The public participation segment at the beginning of Wednesday night’s Carroll County Board of Education meeting featured a handful of emotional pleas from people inside and outside of the school system, urging the board to reconsider its plan to begin hybrid learning next month out of concerns about the spread of COVID-19 and the workload on teachers.
After absorbing the latest data from the county’s top health official and getting a glimpse of Carroll’s revised protocol for reopening, however, the board is going forward with its previously voted-upon plan to have teachers back in schools in early October and the hybrid learning model for students starting two weeks later.
“I am very comfortable that the situation inside the schools is going to be the best possible situation,” said board member Ken Kiler. “I just think we need to try it, and hopefully everything falls in place and it works. But it’s a little scary.”
Carroll County Public Schools began the school year with online learning on Sept. 8. Teachers were strongly encouraged to teach from their classrooms. Certain small groups, such as some who attend the Carroll County Career and Technology Center, have since returned to school buildings.

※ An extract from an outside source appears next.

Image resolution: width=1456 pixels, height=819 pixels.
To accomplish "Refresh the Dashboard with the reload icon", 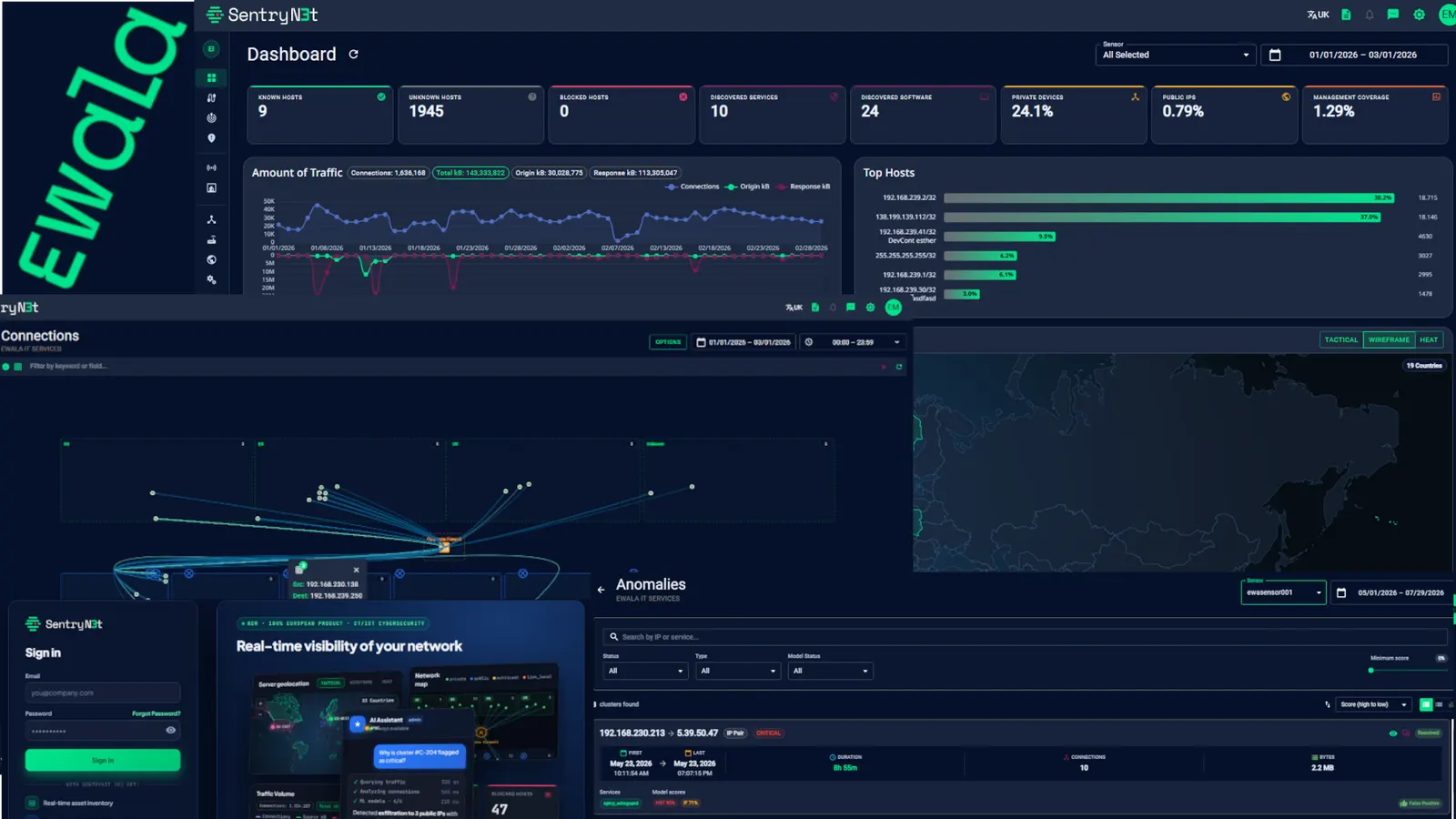I will click(353, 55).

The school board voted unanimously at its Aug. 26 meeting that hybrid learning would commence Oct. 19, meaning students will be able to attend school for in-person learning a few days a week with never more than half of the student population in school on any given day to ensure there is enough space for social distancing in classrooms.
The vote approved that: “On October 19, 2020, the schools will open, hybrid, as the state allows at that time. To properly prepare for this, and while continuing to teach enhanced virtual learning, teachers will be required to be in the buildings beginning October 5th. ... The Superintendent, Board and staff will continue to monitor the conditions, metrics, guidelines and all measures taken to ensure the buildings are safe, during this period and re-evaluate this plan, as needed.”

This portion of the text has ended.